## [Requirements]
Please format everything from the line containing "Given: Click 'Please" down to the line containing "Looking at the" as a Markdown table with the columns Row and Line, skipping blank lines and leaving the pictures out.

══ Input material

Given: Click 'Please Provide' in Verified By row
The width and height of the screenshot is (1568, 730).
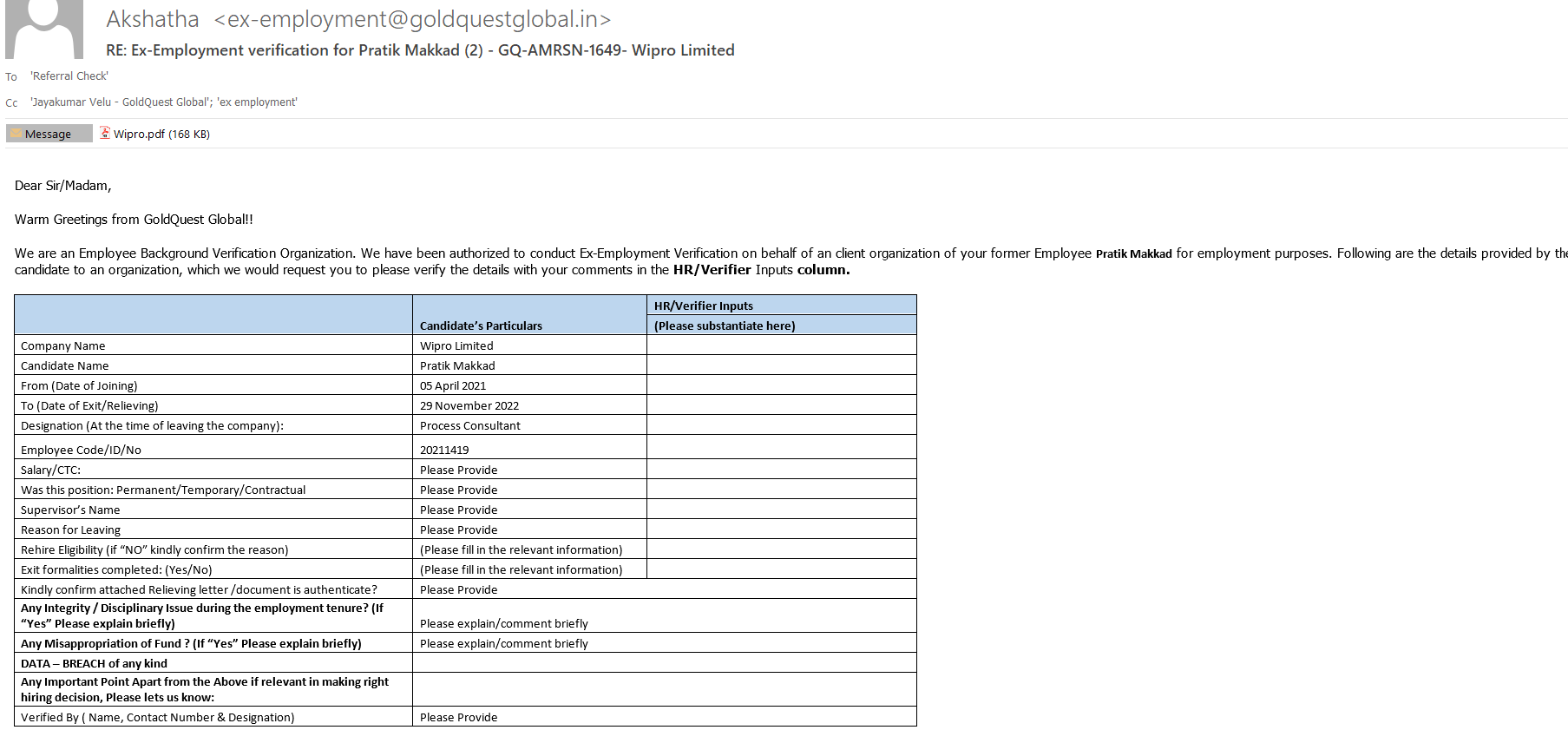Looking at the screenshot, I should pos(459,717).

════
══ Input material

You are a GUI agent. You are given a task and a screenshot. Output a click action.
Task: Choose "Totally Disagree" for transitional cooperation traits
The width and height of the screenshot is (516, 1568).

════
══ Input material

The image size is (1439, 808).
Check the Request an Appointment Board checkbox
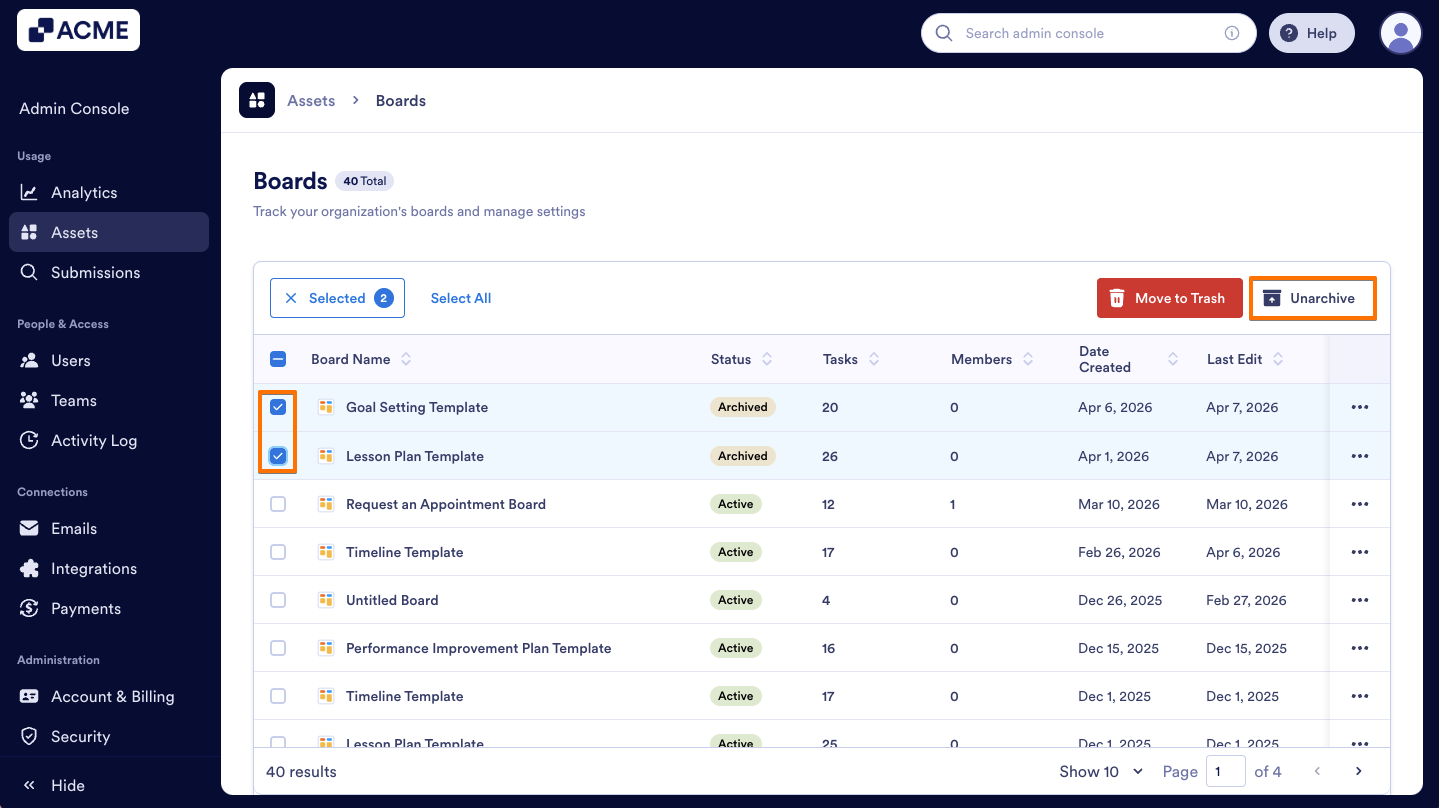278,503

════

## [Result of the task]
| Row | Line |
|---|---|
| 1 | Given: Click 'Please Provide' in Verified By row |
| 2 | The width and height of the screenshot is (1568, 730). |
| 3 | Looking at the screenshot, I should pos(459,717). |